------ Extrait fourni ------

Dès le 7 mars, le lendemain de l’officialisation du nom des victimes, le présentateur du journal du soir de la première chaîne russe Pervyi Kanal, Kirill Kleïmenov, ironisait sur “le métier de traître, l’un des plus dangereux au monde”.

“Alcool, drogue, stress, dépression sont des maux inévitables liées à la profession de traître et qui peuvent provoquer infarctus, hémorragie cérébrale, accident de la route ou même suicide”, ajoutait-il. “N’optez jamais pour l’Angleterre comme pays de résidence si vous êtes un traître professionnel à votre patrie.”

– ‘Tombe trop bien’ –

Plusieurs personnalités russes sont décédées dans des circonstances suspectes ces dernières années au Royaume-Uni, notamment le transfuge du FSB Alexandre Litvinenko, empoisonné au polonium-210.

Dimanche, le journal télévisé du soir renchérissait: l’ex-agent double n’était qu’un “matériel usé” qui “n’intéressait plus personne”. “Le climat britannique est-il néfaste pour les transfuges?”, s’interrogeait son présentateur.

La chaîne évoquait ensuite une éventuelle implication des services secrets britanniques, notamment parce que l’empoisonnement a eu lieu “tout près du centre militaire britannique de Porton Down, qui menait des recherches sur le produit” utilisé.

“Cet empoisonnement tombe trop bien: quelques jours avant l’élection présidentielle russe”, dimanche 18 mars, soulignait une autre chaîne russe, NTV, dans son journal du soir. Des ex-espions vivent partout dans le monde et “ce n’est qu’en Grande Bretagne qu’ils sont empoisonnés”, ironisait le présentateur de NTV.

------ Lignes fournies ------

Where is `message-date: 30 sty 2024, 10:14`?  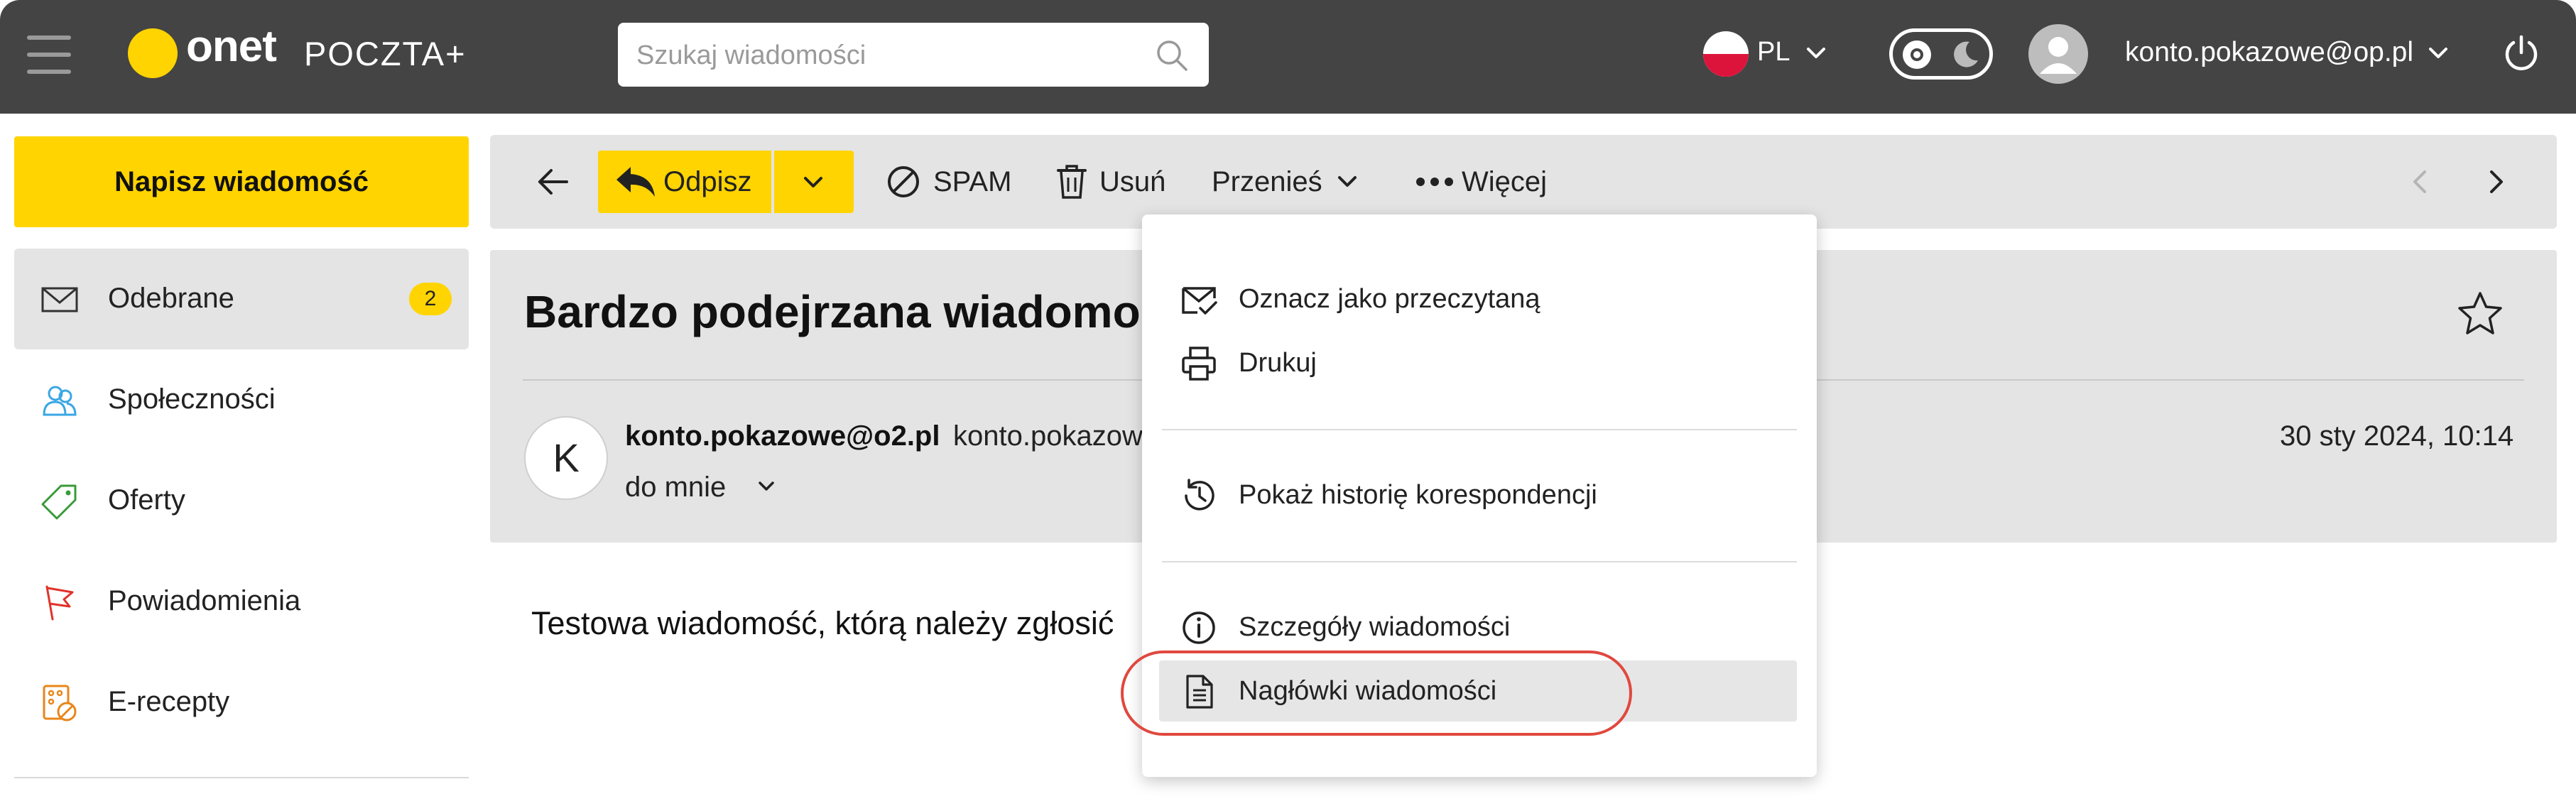
message-date: 30 sty 2024, 10:14 is located at coordinates (2397, 436).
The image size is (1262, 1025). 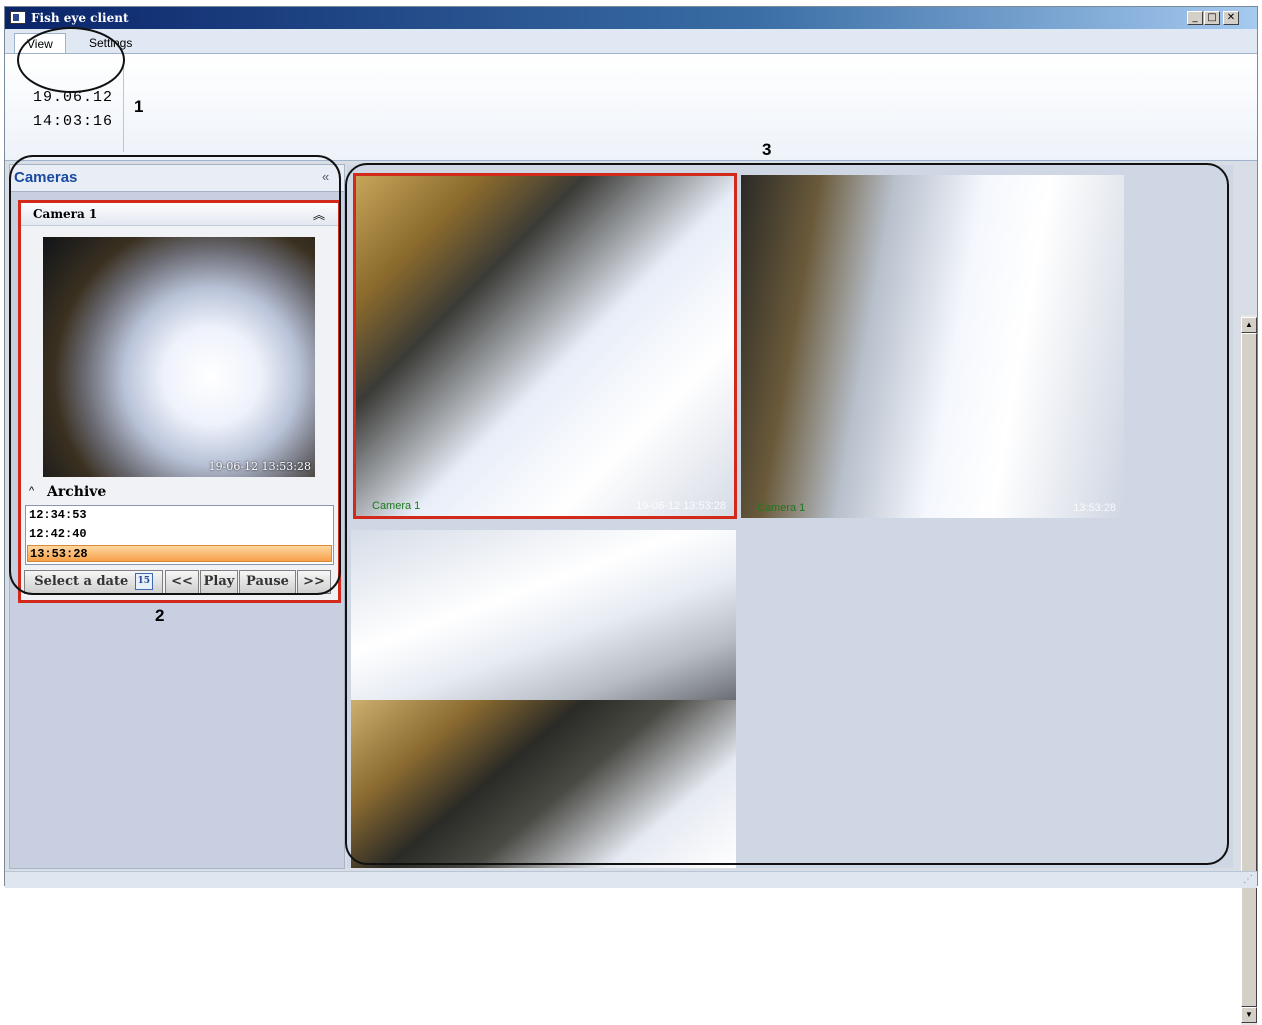 I want to click on current-time: 14:03:16, so click(x=74, y=122).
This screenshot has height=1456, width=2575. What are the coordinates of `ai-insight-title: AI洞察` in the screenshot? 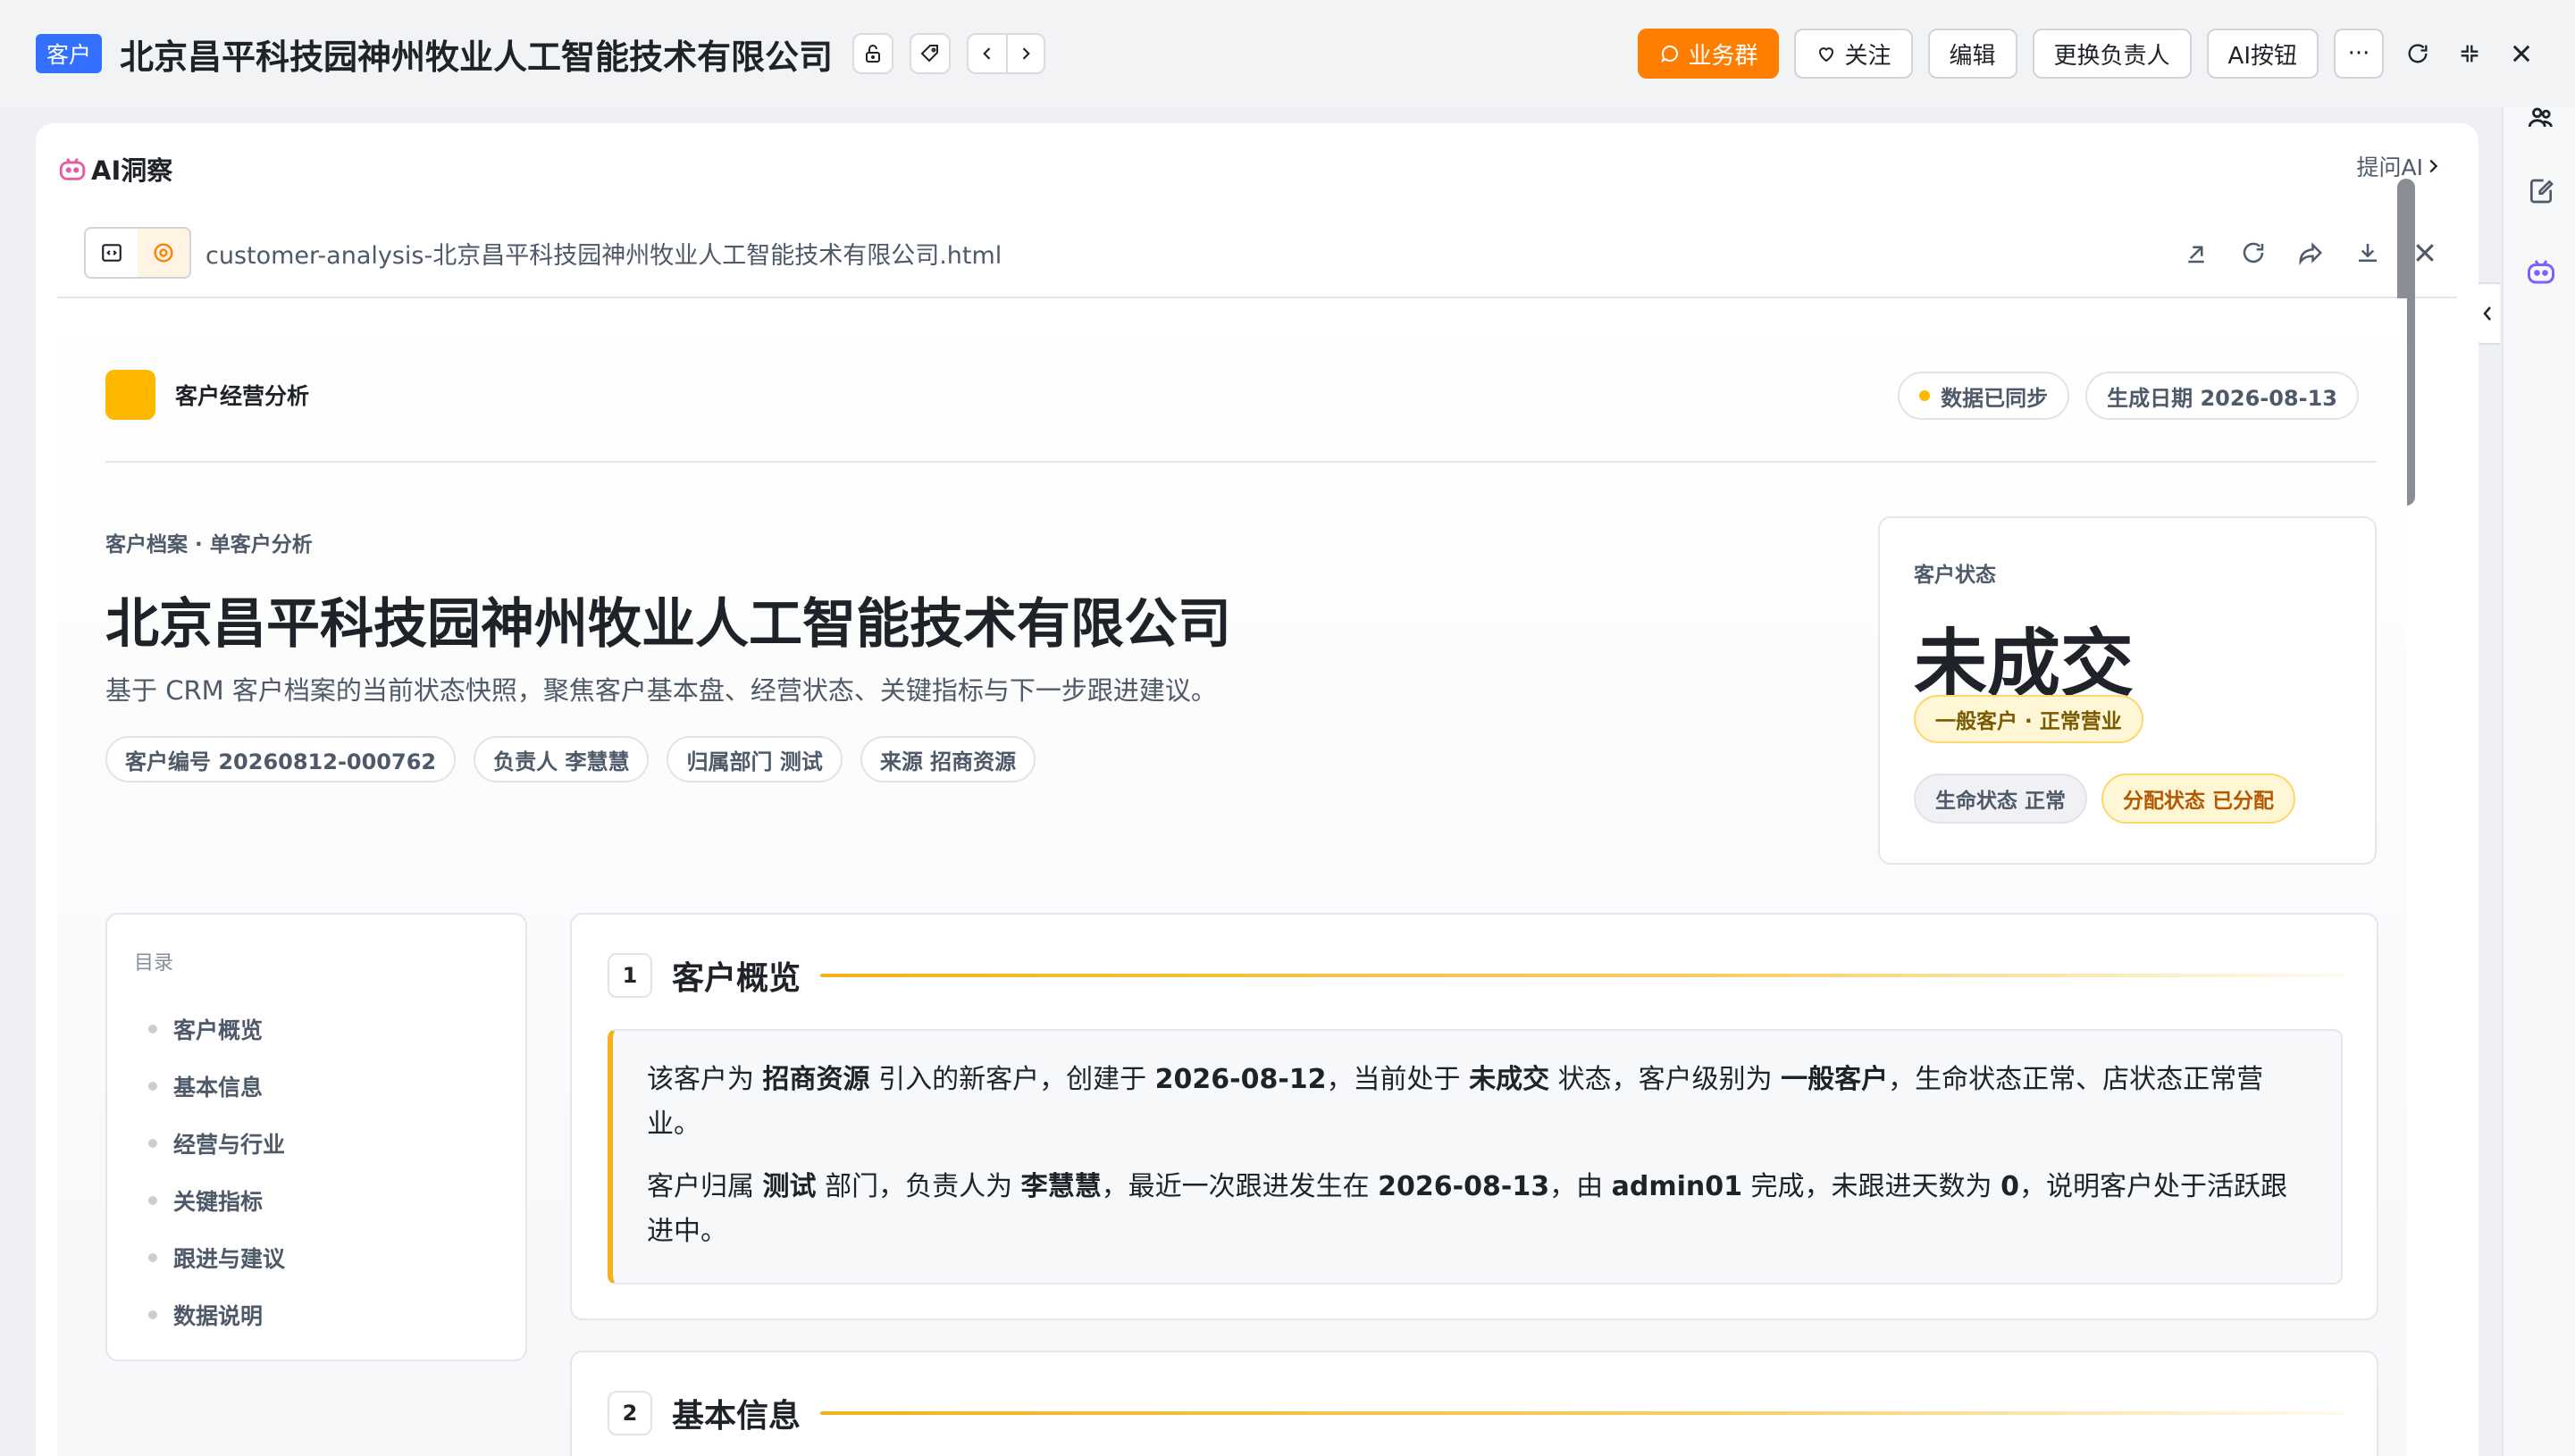 It's located at (132, 170).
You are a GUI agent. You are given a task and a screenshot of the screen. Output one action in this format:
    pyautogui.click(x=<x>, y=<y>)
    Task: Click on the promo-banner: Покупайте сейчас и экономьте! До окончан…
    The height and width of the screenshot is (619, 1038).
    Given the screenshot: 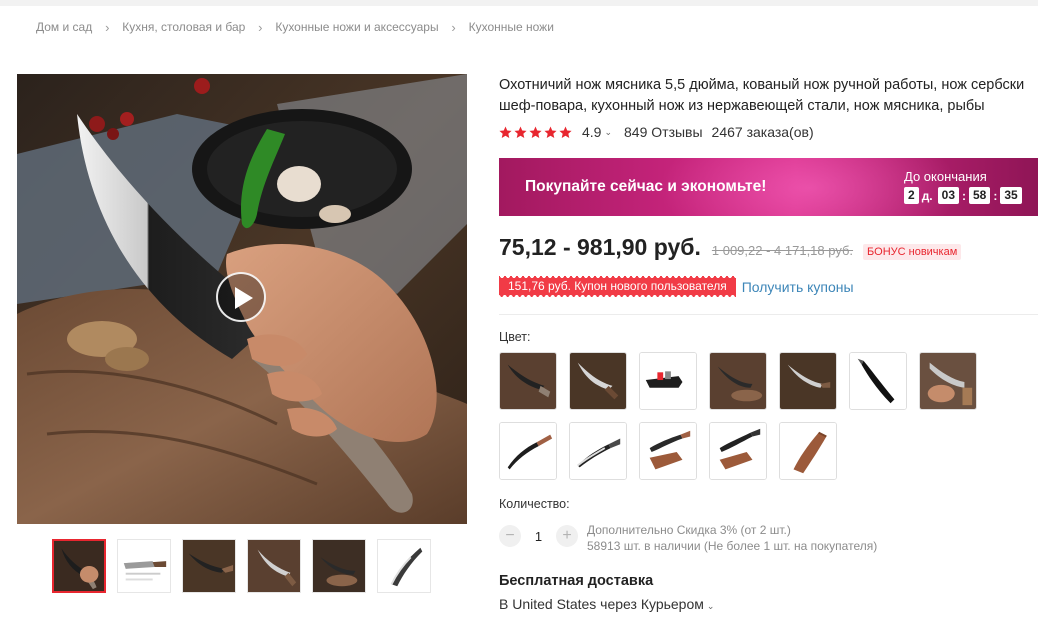 What is the action you would take?
    pyautogui.click(x=768, y=187)
    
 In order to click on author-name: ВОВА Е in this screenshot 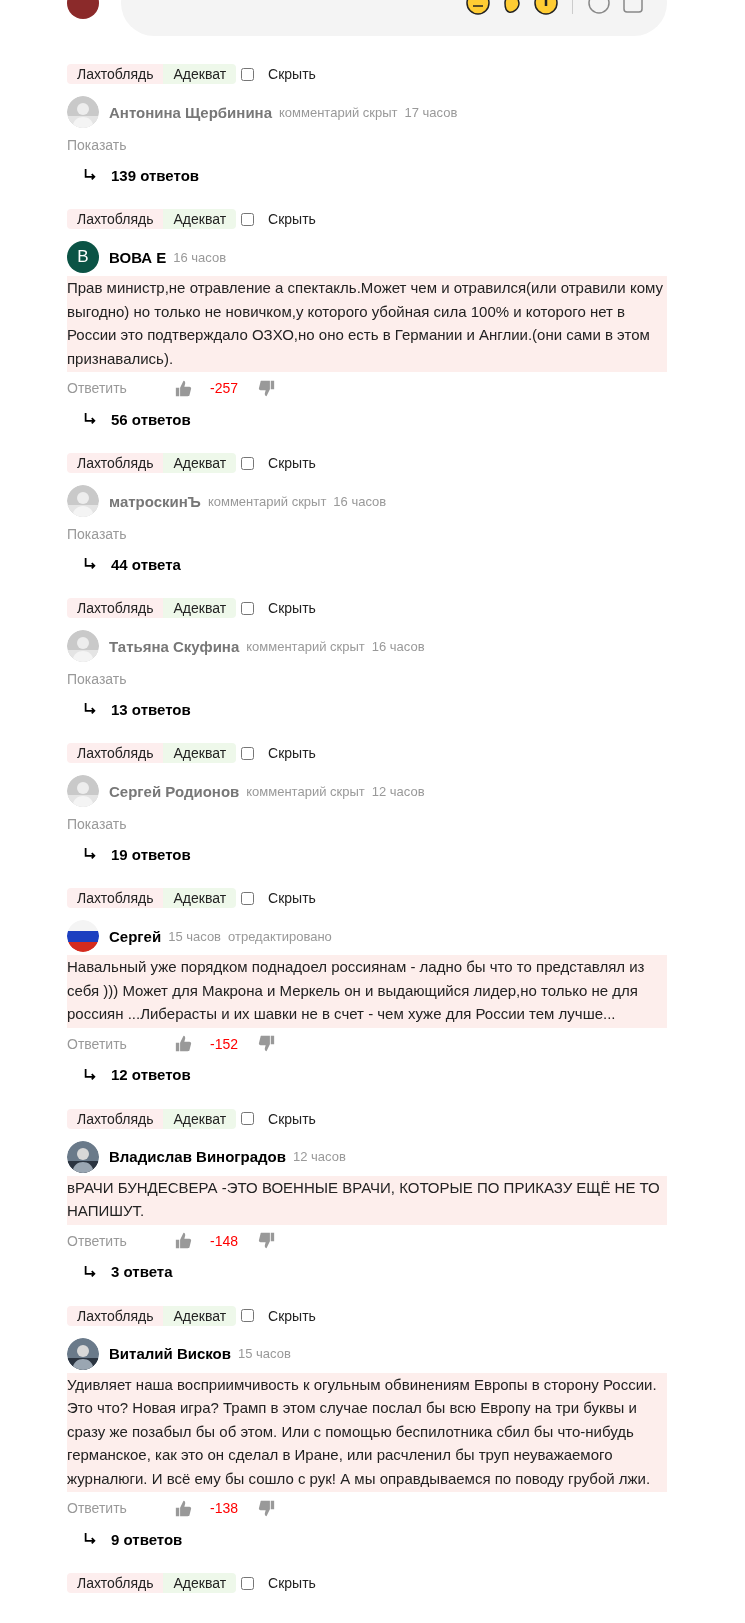, I will do `click(138, 257)`.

------

- _Consigne_
Rédigez, s'il vous plaît, la suite de l'extrait sur l'empoisonnement de l'ex-agent double, en reprenant juste après sa dernière phrase. Les lignes n'ont aucun lien avec l'extrait sur l'empoisonnement de l'ex-agent double.

- _Réponse rédigée_
Cette théorie a été relayée par le très influent président de la Chambre basse du Parlement, Viatcheslav Volodine. Il a dénoncé une “action planifiée qui constitue une forme d’ingérence dans la campagne” pour la présidentielle du 18 mars. “La Grande-Bretagne et ses autorités sont responsables”, a-t-il accusé.

Réputé très proche du Kremlin, le commentateur vedette de la chaîne publique Vesti, Dmitri Kisselev, suggérait un autre objectif des auteurs de l’attaque: gâcher la Coupe du monde de football organisée par la Russie cet été.

“Pourquoi ne pas empoisonner Skripal et s’en servir après pour organiser un boycott de la Coupe du monde”, a-t-il lancé dans sa très populaire émission du dimanche soir.

Les télévisions ne sont pas les seules à douter. Le journal populaire Moskovski Komsomolets s’interroge sur une possible “opération des agents secrets britanniques”. Sur la radio Business FM, l’analyste Guéorgui Bovt, aux opinions généralement équilibrées, assure lui qu’en “l’absence de preuves” de l’implication russe, “Moscou a le droit moral de rompre ses relations diplomatiques” avec Londres.